What you return should be the exact lines from the one with "Where should I click to: Click the MO_DATA_ACCESSOR" to the end of the records below, both included, and no pictures.

## Excerpted records
========

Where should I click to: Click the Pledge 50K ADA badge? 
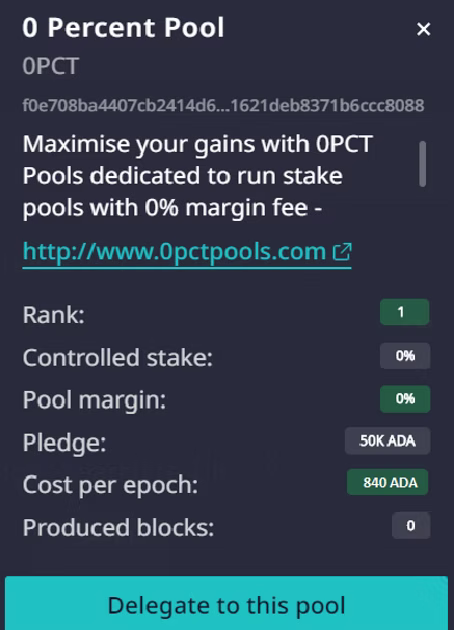(387, 441)
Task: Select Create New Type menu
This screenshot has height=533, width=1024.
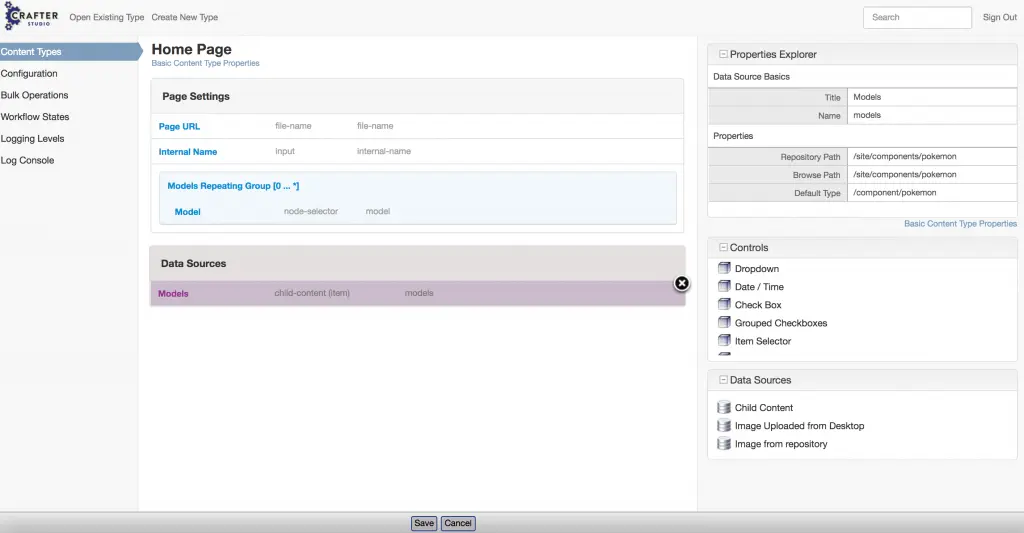Action: (x=185, y=18)
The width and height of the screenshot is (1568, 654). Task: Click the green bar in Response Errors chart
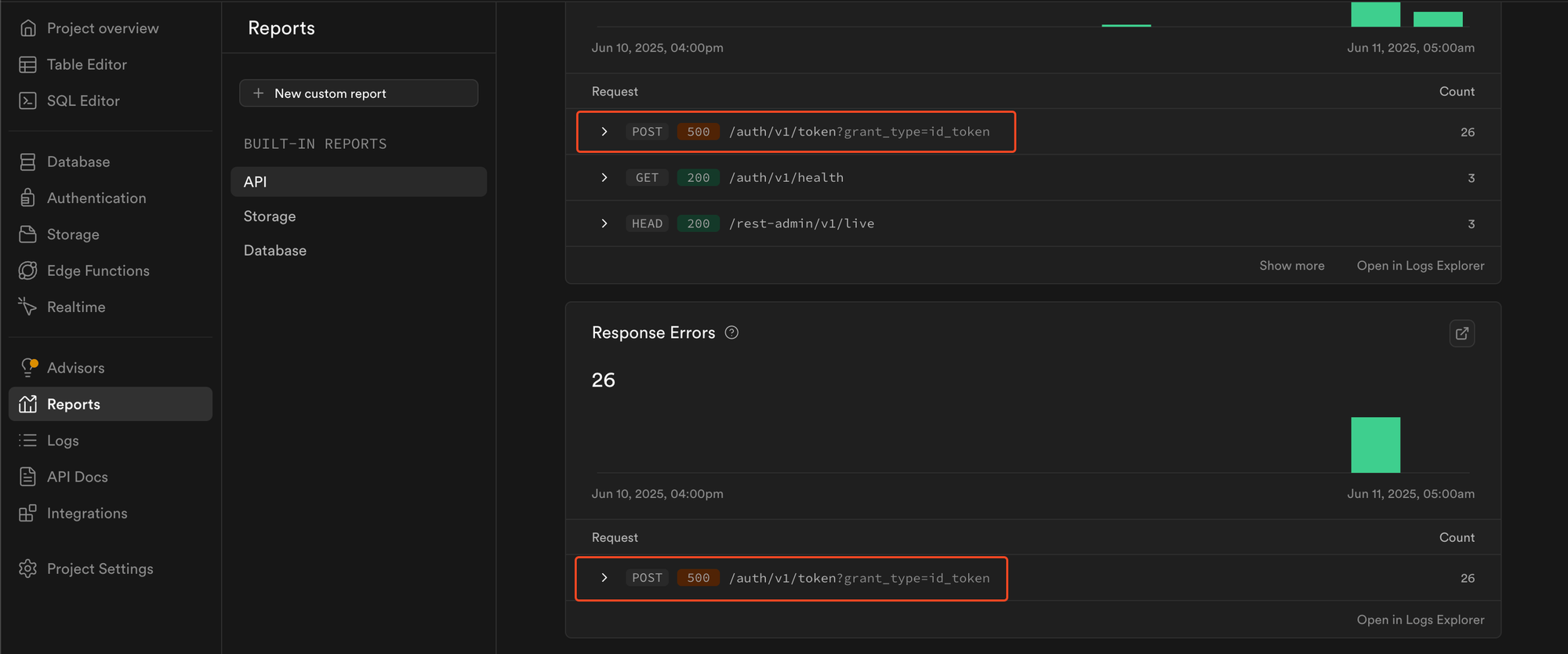click(x=1375, y=445)
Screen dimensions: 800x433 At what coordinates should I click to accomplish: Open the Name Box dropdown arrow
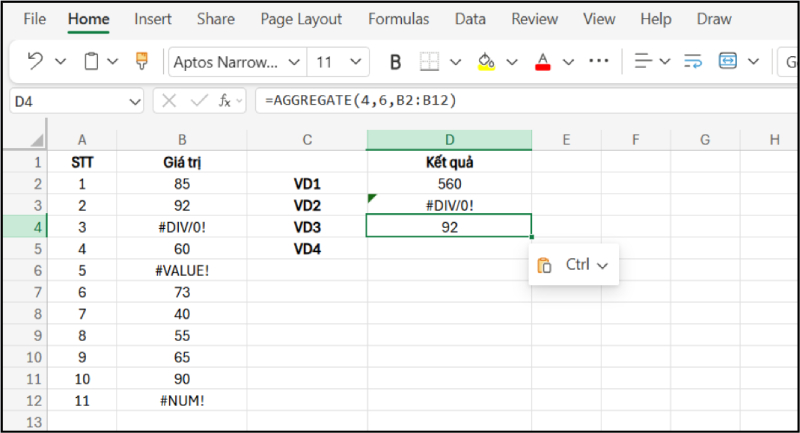pyautogui.click(x=135, y=101)
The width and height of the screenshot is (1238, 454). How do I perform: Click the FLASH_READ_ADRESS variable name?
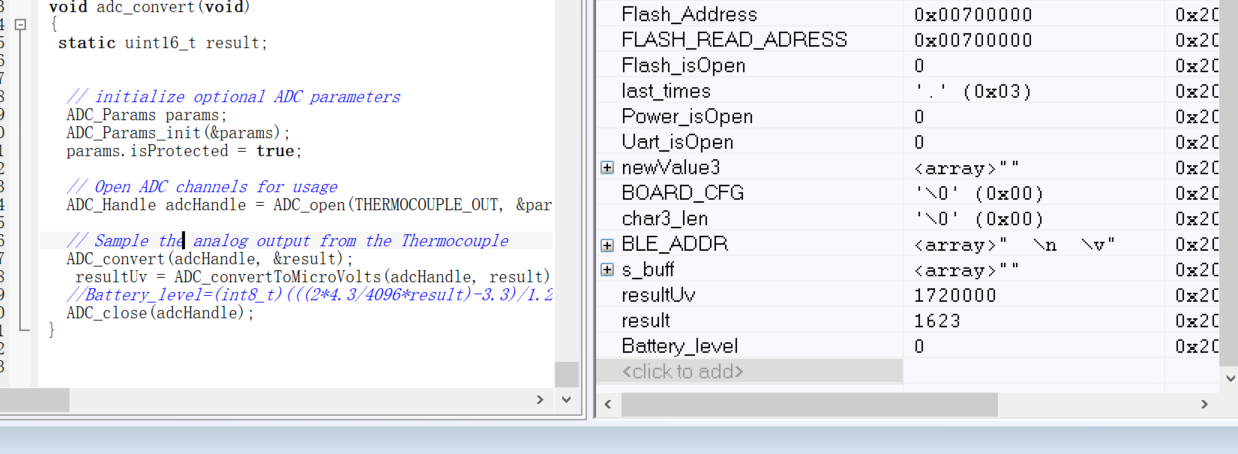pos(734,40)
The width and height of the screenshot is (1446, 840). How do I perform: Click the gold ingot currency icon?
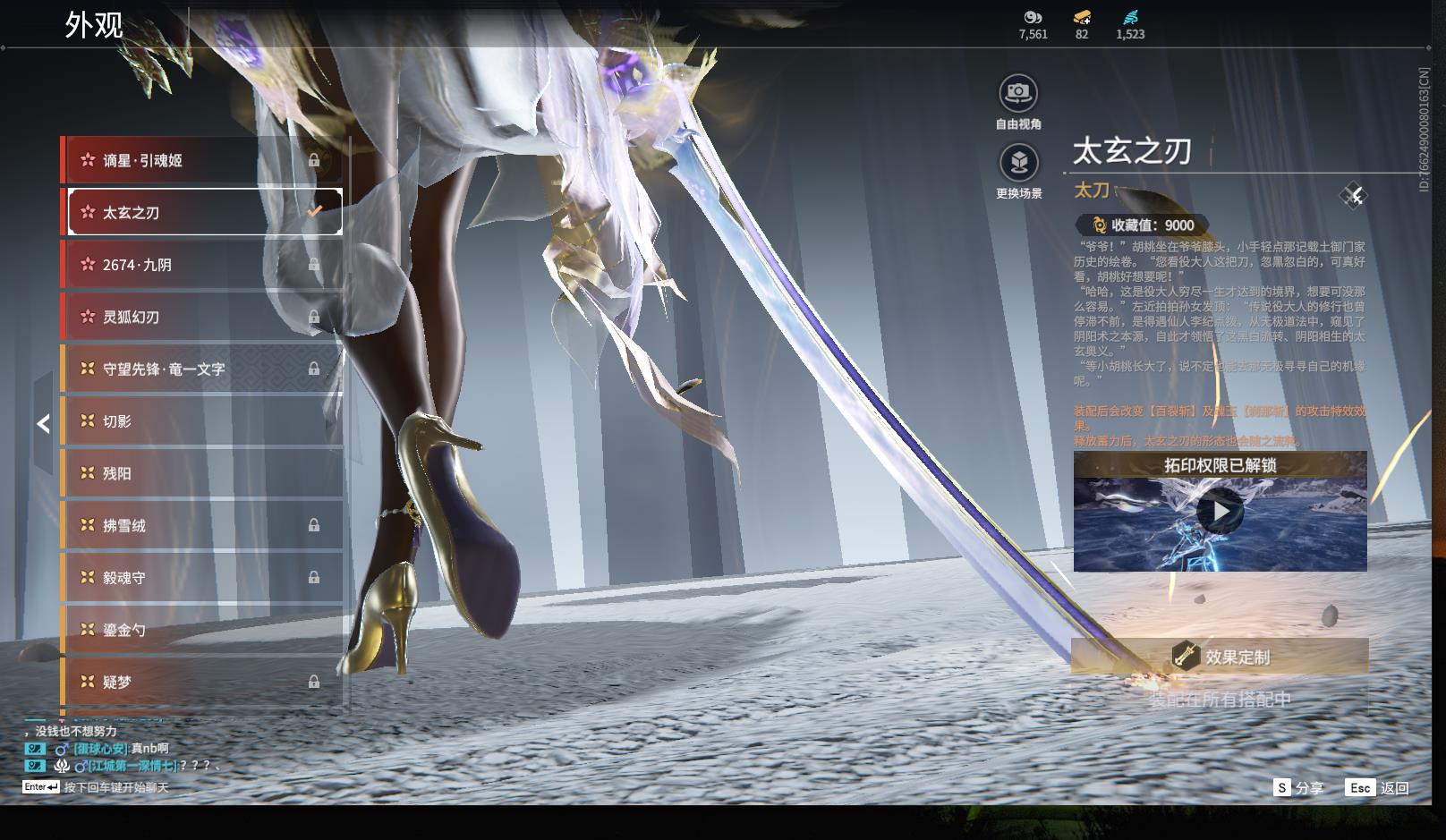(x=1082, y=17)
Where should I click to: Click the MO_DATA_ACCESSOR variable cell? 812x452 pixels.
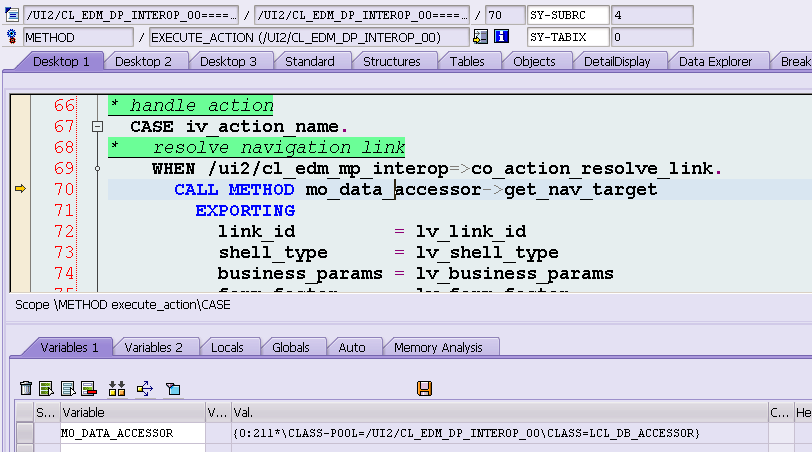click(133, 433)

========

## Completed task
Where should I click to: Click the MO_DATA_ACCESSOR variable cell? 812x452 pixels.
click(133, 433)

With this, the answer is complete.